Vera’s visits were a severe trial to her.
After the Duke of Stanbrook had borne her friend off to his waiting carriage, Gwen felt a little agitated. What if Lord Trentham came again as he had yesterday? The weather was just as lovely. She could not bear to find herself tête-à-tête with him again. She had no business being attracted to him, or he to her. She had no business allowing him to kiss her, and he had no business asking it of her.
If he came again this afternoon, she thought, she could pretend to be asleep and to remain asleep. He would have no choice but to go away. But she was not sleepy today.
She was saved anyway from having to practice such subter-fuge. There was a tap on the door not long after Vera left, and it opened to reveal Viscount Ponsonby.
“I am on my way to the l-library,” he said in his languid voice and with his slight stammer. “Everyone else is off enjoying the sunshine, but I have such a stack of unanswered letters that I am in grave danger of being buried under it or lost behind it or some such dire thing. I must, alas, set pen to p-paper. It occurred to me that you may wish to try out your new crutches and come to select a book.”
“I would be more than delighted,” she said, and he stood in the doorway watching while she hoisted herself onto her crutches and moved toward him.
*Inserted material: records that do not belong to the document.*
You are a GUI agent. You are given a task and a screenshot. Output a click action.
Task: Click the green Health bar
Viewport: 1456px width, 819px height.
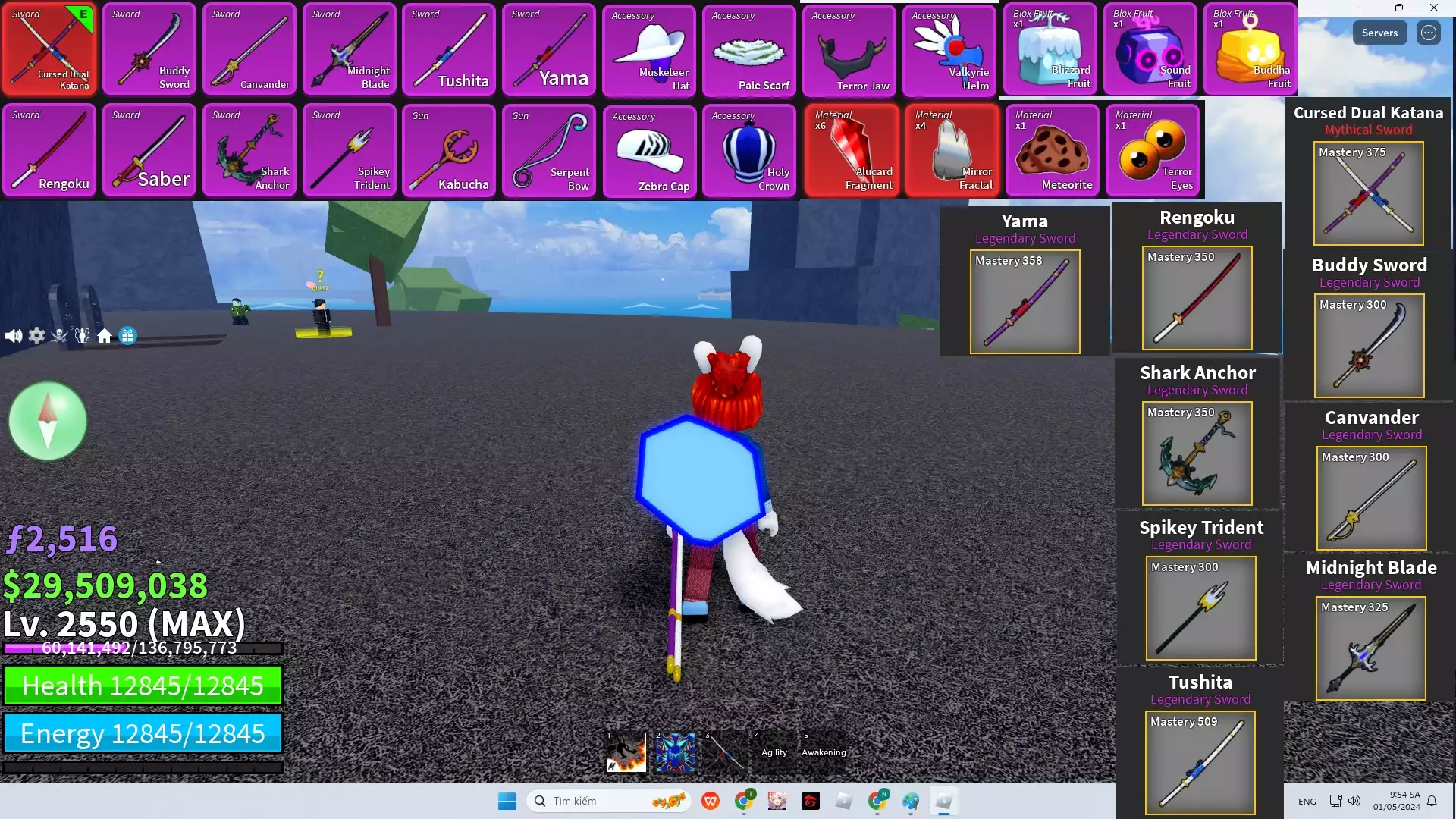tap(143, 686)
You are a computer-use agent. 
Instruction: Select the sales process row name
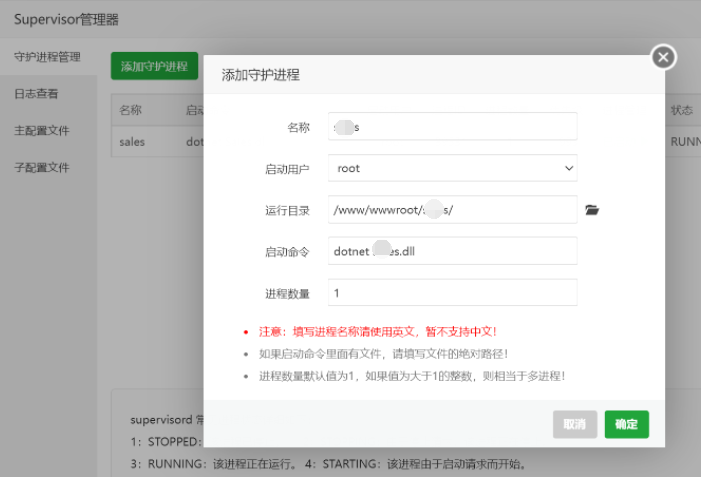coord(132,142)
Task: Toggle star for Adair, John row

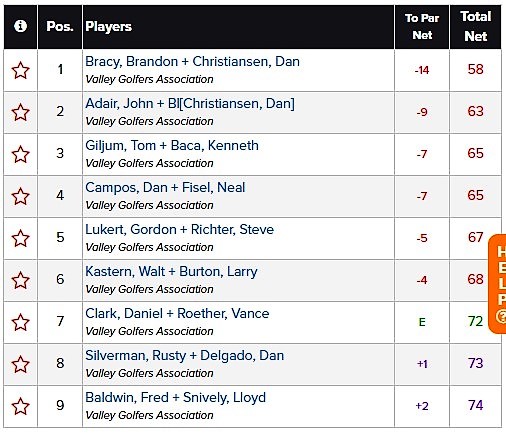Action: (20, 112)
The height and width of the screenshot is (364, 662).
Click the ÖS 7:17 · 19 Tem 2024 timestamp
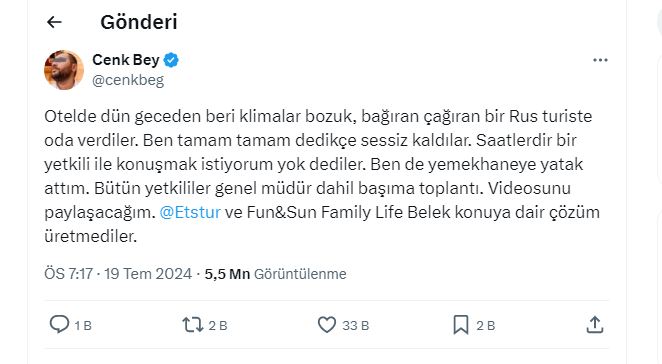(118, 274)
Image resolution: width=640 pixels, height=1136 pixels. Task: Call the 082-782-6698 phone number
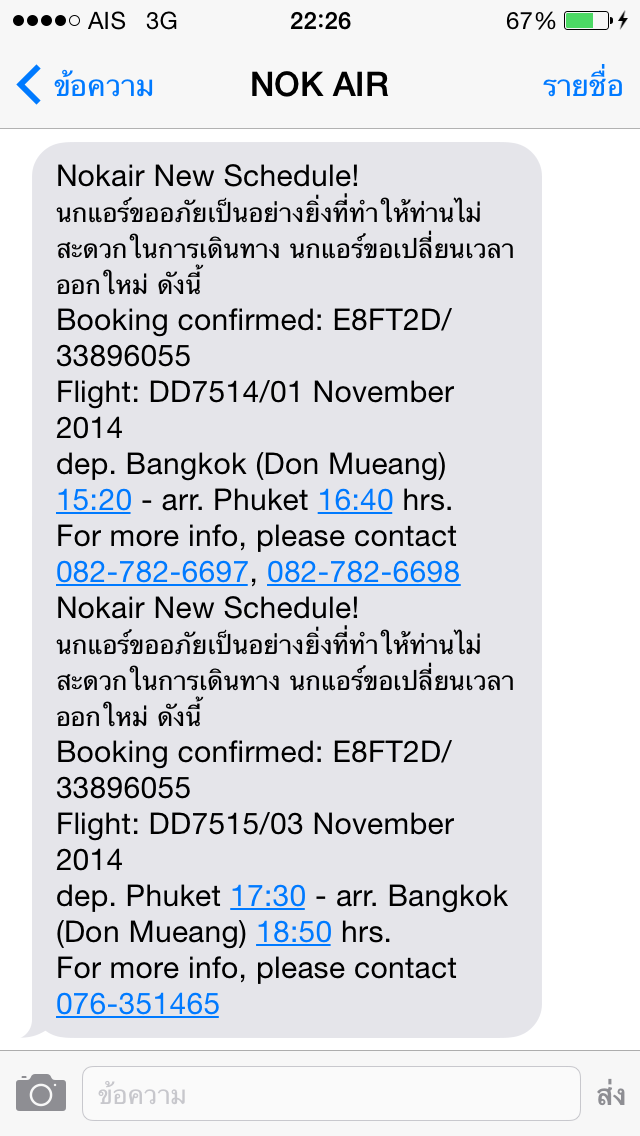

Her ankle was still swollen and sore to the touch. There was still no possibility of getting on a shoe or putting any weight on it. It was somewhat less painful today, however. And the cut on her knee was now no more than a scab.
Lord Ponsonby walked beside her to the library and turned a sofa that was by the fireplace so that light from the window would fall on it.
“You may remain here and read or w-watch me labor,” he said, “or you may return to the morning room after choosing a book. Or you may run up and down stairs, for that matter. I am not your jailer. If you need a volume from a high shelf, d-do let me know.”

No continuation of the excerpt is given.